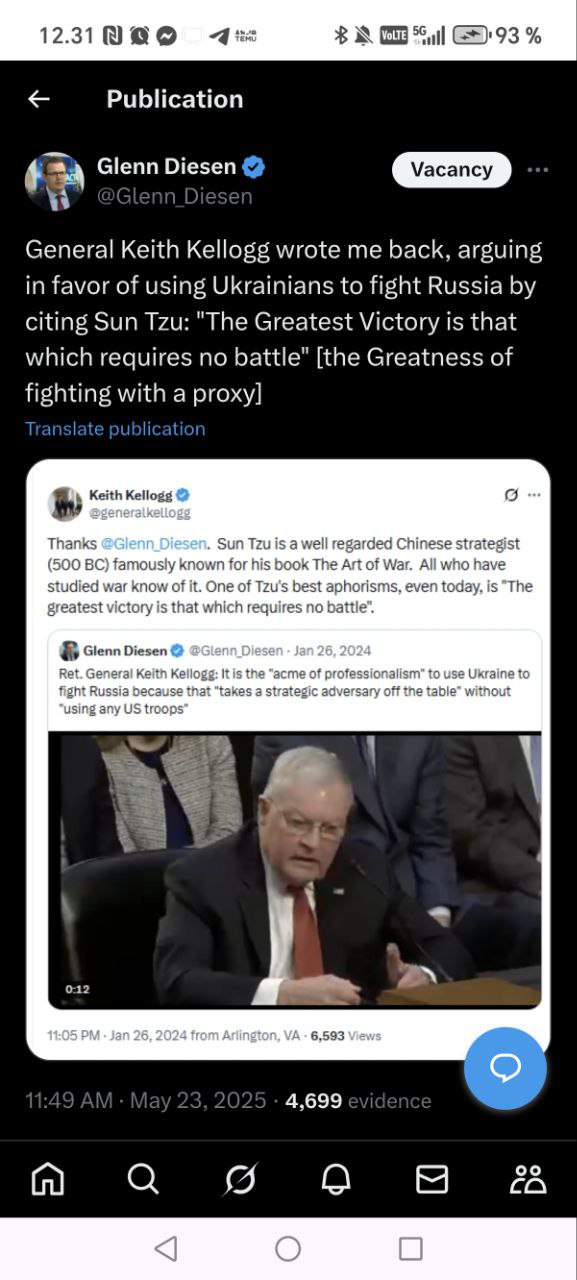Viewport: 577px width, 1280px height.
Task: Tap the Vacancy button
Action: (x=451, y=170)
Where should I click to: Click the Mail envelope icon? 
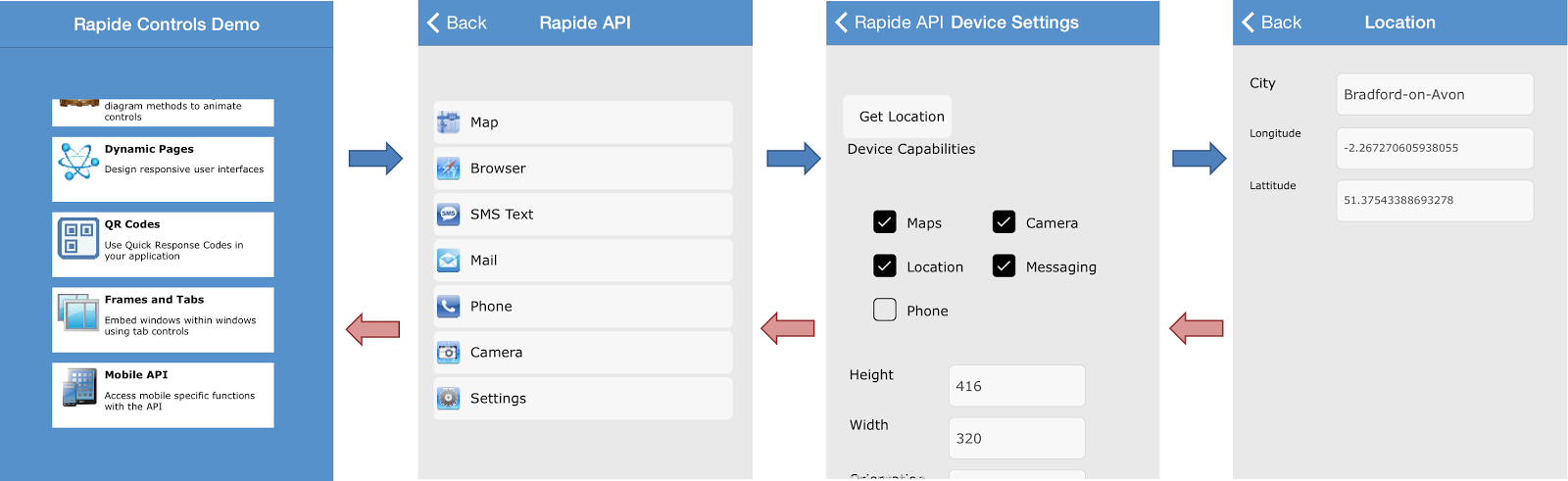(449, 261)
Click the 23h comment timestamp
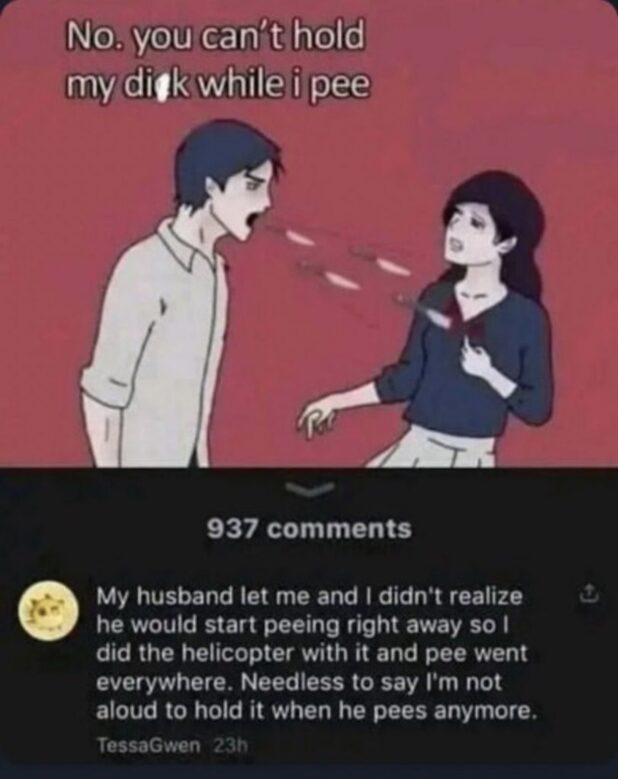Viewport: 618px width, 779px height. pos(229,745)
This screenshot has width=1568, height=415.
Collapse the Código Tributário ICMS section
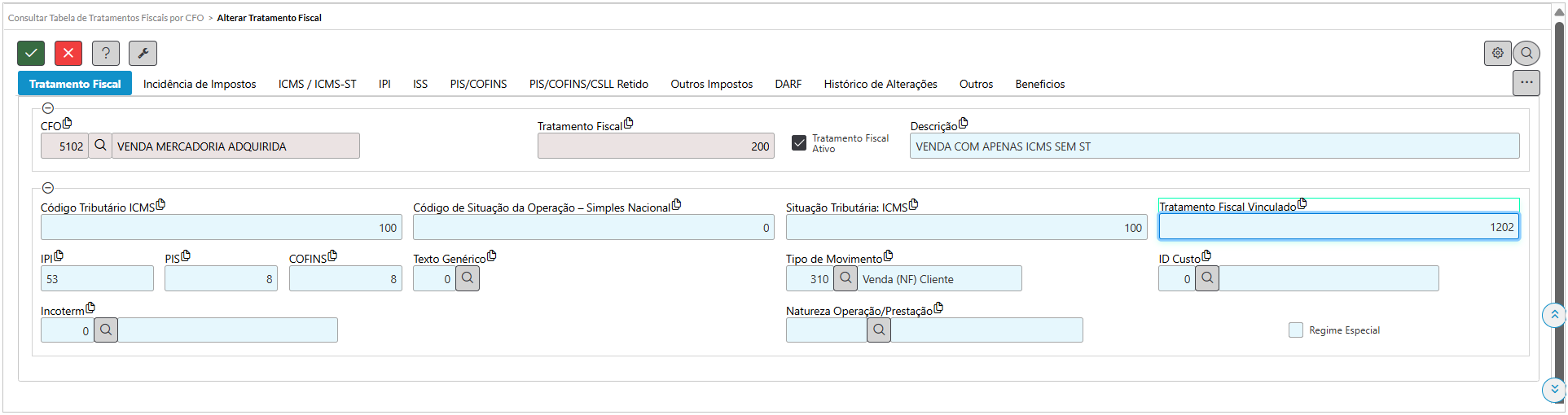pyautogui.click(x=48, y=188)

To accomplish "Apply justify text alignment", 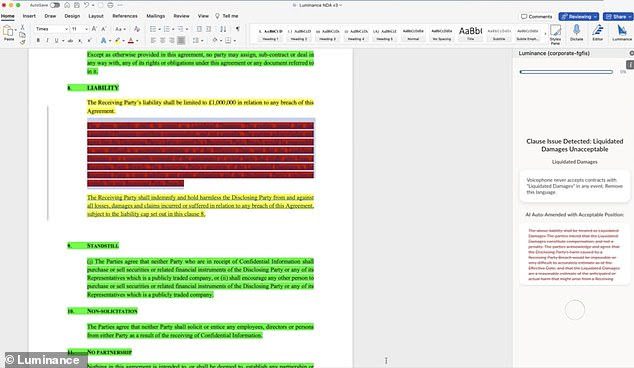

**DESCRIPTION OF THE TASK:**
Nothing but the lines from the one with "This screenshot has width=1568, height=415." through the last line of the material above should appear in the answer, each copied exactly, with no pictures.

**SOLUTION FOR THIS TASK:**
This screenshot has width=1568, height=415.
Collapse the Código Tributário ICMS section
pyautogui.click(x=48, y=188)

To accomplish "Apply justify text alignment", 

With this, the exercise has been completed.